Artificial intelligence (AI) is being applied to a number of fields, but just recently, a group of researchers managed to train a deep learning algorithm — a branch of AI — to analyze images of distant galaxies and reveal how they formed and evolved over time.

Understanding galactic evolution is one of the key puzzles in gaining more insight into the formation of our universe. We have a bunch of ground and space-based telescopes that can peer through the cosmos and capture these galaxies, but understanding every stage of evolution for an individual galactic candidate hasn’t entirely been possible.

This is because galaxies change their face over several billion years and our telescopes can only show how a galaxy looked at one particular period of time. As light from distant space objects takes millions to billions of years to travel, we always have the option to peer deeper into the cosmos and look back in time at other younger galaxies. But, for one specific target, the only thing currently possible is to capture images and then compare them with computer-based simulations to predict how they might have changed.

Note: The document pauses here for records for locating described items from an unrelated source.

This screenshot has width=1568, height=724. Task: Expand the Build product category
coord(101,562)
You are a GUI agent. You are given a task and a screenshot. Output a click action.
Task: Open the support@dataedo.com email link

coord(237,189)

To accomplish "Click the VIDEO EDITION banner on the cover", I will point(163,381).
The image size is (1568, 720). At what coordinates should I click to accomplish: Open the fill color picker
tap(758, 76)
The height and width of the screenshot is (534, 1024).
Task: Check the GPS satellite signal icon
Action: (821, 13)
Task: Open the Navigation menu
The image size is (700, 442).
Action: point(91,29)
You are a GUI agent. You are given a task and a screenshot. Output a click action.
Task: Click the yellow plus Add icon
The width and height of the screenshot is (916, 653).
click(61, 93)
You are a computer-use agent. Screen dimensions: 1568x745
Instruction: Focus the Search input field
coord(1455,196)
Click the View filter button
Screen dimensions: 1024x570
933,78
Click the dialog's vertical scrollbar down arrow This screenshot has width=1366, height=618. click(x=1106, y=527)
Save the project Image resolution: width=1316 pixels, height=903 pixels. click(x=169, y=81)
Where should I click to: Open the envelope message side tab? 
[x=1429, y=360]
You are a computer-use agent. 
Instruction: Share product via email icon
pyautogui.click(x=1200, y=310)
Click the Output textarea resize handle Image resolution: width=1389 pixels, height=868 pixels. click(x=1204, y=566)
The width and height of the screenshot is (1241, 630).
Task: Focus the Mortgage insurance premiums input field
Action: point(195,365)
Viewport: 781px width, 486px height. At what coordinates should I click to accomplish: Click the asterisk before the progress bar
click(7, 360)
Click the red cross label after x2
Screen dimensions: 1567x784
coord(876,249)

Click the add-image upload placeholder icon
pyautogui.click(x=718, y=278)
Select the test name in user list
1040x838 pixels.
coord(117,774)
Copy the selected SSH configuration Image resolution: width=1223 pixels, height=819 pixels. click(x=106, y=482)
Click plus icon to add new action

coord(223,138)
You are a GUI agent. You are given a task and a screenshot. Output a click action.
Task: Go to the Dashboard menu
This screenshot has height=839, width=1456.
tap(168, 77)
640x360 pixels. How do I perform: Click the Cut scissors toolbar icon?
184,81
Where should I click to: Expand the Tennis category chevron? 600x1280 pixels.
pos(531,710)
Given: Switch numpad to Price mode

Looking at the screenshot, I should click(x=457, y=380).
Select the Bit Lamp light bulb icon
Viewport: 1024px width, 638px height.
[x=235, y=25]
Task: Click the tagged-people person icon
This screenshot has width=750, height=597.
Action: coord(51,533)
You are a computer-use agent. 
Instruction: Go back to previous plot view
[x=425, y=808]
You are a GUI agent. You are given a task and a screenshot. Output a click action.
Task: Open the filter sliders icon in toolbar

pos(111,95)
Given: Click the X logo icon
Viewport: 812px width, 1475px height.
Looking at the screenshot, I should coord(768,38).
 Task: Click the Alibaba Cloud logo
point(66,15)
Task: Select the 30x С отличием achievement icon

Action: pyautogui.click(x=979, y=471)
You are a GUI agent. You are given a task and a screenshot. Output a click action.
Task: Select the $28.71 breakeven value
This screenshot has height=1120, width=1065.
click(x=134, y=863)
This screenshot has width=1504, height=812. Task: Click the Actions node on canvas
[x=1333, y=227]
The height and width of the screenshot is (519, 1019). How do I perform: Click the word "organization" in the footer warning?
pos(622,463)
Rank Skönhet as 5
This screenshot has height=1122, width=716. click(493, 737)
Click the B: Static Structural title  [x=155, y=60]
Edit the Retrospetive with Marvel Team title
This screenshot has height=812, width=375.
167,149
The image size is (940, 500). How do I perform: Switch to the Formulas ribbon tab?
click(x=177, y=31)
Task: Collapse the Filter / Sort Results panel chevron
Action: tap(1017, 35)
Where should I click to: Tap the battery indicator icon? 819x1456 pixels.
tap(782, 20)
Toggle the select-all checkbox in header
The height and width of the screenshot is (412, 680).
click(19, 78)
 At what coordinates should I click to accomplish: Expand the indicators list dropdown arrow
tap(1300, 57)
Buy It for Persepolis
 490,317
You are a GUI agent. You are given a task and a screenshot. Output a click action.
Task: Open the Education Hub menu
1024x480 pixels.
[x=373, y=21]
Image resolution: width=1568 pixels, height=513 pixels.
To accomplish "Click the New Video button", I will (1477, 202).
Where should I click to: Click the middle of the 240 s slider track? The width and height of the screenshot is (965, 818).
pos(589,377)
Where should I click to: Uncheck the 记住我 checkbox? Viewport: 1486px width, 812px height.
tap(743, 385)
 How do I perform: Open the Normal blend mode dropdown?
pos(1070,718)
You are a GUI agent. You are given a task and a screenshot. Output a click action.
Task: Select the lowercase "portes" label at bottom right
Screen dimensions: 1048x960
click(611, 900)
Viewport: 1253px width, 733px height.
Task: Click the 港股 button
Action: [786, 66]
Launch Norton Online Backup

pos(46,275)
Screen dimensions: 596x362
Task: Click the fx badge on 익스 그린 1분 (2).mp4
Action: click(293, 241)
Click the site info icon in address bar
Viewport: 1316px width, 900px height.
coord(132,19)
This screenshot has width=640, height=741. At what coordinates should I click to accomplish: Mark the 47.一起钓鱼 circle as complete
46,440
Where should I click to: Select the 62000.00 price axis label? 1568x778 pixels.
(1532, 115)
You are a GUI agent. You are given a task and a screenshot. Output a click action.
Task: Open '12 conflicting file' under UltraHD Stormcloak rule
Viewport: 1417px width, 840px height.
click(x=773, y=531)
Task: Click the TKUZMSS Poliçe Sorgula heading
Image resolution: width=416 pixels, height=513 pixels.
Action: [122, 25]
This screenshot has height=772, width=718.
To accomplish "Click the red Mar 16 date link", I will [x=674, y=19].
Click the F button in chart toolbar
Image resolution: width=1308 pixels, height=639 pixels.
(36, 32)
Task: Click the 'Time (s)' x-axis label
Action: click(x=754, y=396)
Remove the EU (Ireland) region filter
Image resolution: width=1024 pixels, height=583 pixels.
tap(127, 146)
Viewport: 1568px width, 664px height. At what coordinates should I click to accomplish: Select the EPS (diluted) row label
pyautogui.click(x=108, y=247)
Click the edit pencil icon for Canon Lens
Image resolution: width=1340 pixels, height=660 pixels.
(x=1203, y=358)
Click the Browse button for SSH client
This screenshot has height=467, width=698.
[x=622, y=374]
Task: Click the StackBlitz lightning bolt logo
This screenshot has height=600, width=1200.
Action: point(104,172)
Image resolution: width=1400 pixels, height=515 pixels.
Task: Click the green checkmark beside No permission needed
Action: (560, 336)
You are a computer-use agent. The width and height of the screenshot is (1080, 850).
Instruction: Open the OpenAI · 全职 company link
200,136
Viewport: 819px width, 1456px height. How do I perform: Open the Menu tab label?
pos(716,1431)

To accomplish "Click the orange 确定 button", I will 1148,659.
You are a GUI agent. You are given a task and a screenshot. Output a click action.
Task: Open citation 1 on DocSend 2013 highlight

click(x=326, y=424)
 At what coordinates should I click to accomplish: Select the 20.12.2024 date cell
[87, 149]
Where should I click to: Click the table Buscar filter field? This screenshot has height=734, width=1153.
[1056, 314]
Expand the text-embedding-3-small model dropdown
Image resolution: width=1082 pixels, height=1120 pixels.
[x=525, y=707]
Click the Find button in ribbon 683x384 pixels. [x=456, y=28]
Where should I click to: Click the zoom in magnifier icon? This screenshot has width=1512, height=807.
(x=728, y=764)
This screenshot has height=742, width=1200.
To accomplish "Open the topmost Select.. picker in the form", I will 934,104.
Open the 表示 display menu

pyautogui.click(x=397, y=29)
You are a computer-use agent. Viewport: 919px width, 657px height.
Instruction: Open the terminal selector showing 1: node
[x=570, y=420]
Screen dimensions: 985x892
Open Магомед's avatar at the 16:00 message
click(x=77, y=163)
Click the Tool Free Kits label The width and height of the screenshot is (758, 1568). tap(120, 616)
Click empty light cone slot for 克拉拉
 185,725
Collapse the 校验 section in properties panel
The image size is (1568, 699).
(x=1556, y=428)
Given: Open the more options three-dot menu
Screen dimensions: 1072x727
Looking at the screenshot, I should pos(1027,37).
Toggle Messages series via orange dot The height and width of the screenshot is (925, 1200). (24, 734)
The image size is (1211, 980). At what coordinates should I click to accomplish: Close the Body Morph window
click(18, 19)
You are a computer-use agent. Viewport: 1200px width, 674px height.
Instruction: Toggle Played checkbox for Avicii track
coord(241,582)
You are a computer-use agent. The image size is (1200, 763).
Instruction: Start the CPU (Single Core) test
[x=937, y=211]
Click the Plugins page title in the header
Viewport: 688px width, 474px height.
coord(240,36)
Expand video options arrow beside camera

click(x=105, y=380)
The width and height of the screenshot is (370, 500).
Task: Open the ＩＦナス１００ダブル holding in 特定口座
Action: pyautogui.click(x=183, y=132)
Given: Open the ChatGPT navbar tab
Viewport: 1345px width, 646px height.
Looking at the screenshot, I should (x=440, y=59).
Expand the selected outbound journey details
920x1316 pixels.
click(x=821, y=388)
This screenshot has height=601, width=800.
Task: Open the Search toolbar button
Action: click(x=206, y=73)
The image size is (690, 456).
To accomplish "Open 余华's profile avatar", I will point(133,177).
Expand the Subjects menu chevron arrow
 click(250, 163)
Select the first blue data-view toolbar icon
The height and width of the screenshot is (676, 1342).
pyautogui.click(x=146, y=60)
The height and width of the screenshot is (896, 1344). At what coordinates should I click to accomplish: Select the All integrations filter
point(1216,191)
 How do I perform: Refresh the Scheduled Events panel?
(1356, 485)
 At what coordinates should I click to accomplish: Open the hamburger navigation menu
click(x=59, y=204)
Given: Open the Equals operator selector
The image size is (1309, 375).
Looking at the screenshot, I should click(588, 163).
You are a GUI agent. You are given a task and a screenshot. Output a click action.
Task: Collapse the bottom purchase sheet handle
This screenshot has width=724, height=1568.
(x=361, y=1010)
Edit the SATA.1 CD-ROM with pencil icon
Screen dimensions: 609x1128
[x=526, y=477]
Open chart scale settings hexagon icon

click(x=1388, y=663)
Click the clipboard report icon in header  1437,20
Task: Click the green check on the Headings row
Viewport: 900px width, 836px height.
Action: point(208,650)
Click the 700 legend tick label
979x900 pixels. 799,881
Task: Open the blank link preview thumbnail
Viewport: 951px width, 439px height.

This is where deep-learning algorithm comes in. Scientists from University of California Santa Cruz recently fed the program with images of computer simulated galaxies and trained it to recognize three crucial stages of evolution. On being tested on actual images from Hubble Space Telescope, the program identified its own patterns and delivered very accurate results.

"We were not expecting it to be all that successful. I'm amazed at how powerful this is," co-author Joel Primack said in a statement. "We know the simulations have limitations, so we don't want to make too strong a claim. But we don't think this is just a lucky fluke."

During the study, the group focused on a phenomenon dubbed blue nugget — a dense, star-forming region where hot stellar bodies emit light in blue wavelengths of light. The process has been seen in several simulations of young gas-rich galaxies, but the algorithm not only classified the galaxy but also defined its own pattern — in both simulated and observed data — and noted the process occurs in galaxies within a certain range of mass. It even figured that following blue nugget, a compact red nugget phase starts because star-formation slows down in the galaxy and only cooler bodies are left behind.

"It may be that in a certain size range, galaxies have just the right mass for this physical process to occur," co-author of the work David Koo said in the same statement.

 "This project was just one of several ideas we had," Koo added. "We wanted to pick a process that theorists can define clearly based on the simulations, and that has something to do with how a galaxy looks, then have the deep learning algorithm look for it in the observations. We're just beginning to explore this new way of doing research. It's a new way of melding theory and observations."

That said, the algorithm can reveal complex features in observed datasets, things that we humans cannot see or understand. However, there is still no way to understand the basis of these revelations, just like in this case. More studies will be needed in the future to further develop and train the system.

The paper, titled “Deep Learning Identifies High-z Galaxies in a Central Blue Nugget Phase in a Characteristic Mass Range,” is set to be published in the Astrophysical Journal.